愛されオーラに包まれて
会議室で、机を挟んで向かい合わせに座った俺達。

「話すことは他でもない、神戸さんのことだ。彼女の心の闇の謎を解くべく、既におとといから動いている」
『はい』

俺の言うことは予想通りなようで、神妙な顔のまま高松は返事をする。

「その謎は、やはり君たちの高校時代まで遡る必要がありそうだ。神戸さんと仲違いした状況を話してもらえるか?」
『はい。高校三年生になったばかりの頃の話ですけど…』

それまで、クラスは同じではなくても、同じ硬式テニス部の仲間として仲が良かったと言う高松と神戸さん。

高松はそれまでの生活環境もあり、早く実家を出て自立したかった。

一方の神戸さんは、母親とふたり暮らし。
しかしその母親はほとんど家には帰らず、神戸さんは部活が終わるとバイトに明け暮れていた。

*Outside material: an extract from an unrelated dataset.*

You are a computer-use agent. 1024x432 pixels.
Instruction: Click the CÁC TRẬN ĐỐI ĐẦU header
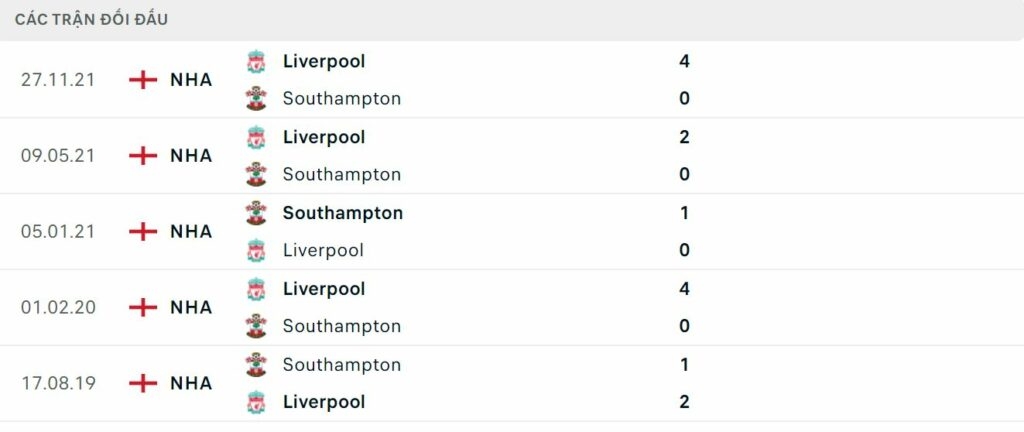pyautogui.click(x=92, y=19)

その時のバイト先が、わかば堂書店の支店だった縁で、わかば堂書店に就職することになったらしい。

高校三年生の最初の頃、学校でたった二人の就職希望者としてお互いにそれまでも励まし合ってきた。

ところが、高松が父親からの勧めもあり、大学進学に進路変更をしたことで、友情の歯車が狂い始める。